§ Tarea planteada: Pasa a una tabla Markdown las líneas siguientes, empezando en la que contiene "Point to the arrow" y terminando en la que contiene "Screen dimensions: 667x375 (455, 246)", ambas incluidas y sin las vacías. Pon el número de fila en la columna "N.º" y la línea en la columna "Línea".

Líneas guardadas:
==============================

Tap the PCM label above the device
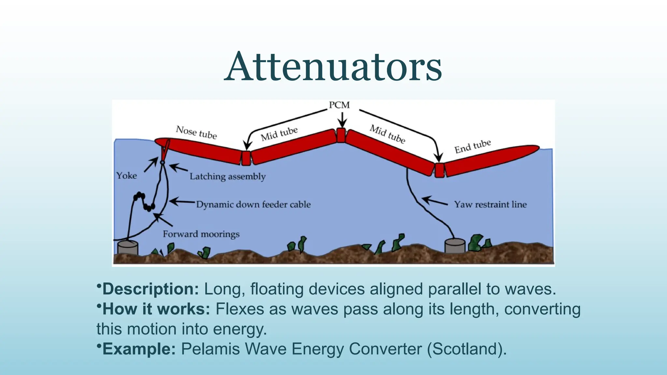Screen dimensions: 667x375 (339, 105)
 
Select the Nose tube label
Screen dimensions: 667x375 (196, 132)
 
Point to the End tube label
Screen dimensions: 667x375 (472, 146)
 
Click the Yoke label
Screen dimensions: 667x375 (127, 176)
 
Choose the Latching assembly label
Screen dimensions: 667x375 (228, 176)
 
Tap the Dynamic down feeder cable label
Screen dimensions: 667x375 (253, 204)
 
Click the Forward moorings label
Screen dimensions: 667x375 (201, 234)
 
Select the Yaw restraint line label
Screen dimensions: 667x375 (490, 204)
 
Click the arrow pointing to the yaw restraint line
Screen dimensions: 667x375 (435, 201)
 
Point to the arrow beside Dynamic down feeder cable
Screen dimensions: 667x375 (182, 202)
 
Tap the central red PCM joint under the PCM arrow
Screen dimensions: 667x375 (341, 135)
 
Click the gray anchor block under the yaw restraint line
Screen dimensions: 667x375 (455, 246)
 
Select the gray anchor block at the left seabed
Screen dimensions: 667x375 (128, 248)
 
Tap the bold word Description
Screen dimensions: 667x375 (150, 289)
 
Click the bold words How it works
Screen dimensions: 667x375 (156, 309)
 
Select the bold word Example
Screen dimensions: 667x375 (139, 349)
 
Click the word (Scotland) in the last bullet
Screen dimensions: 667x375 (467, 349)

==============================

§ Resultado obtenido:
| N.º | Línea |
|---|---|
| 1 | Point to the arrow beside Dynamic down feeder cable |
| 2 | Screen dimensions: 667x375 (182, 202) |
| 3 | Tap the central red PCM joint under the PCM arrow |
| 4 | Screen dimensions: 667x375 (341, 135) |
| 5 | Click the gray anchor block under the yaw restraint line |
| 6 | Screen dimensions: 667x375 (455, 246) |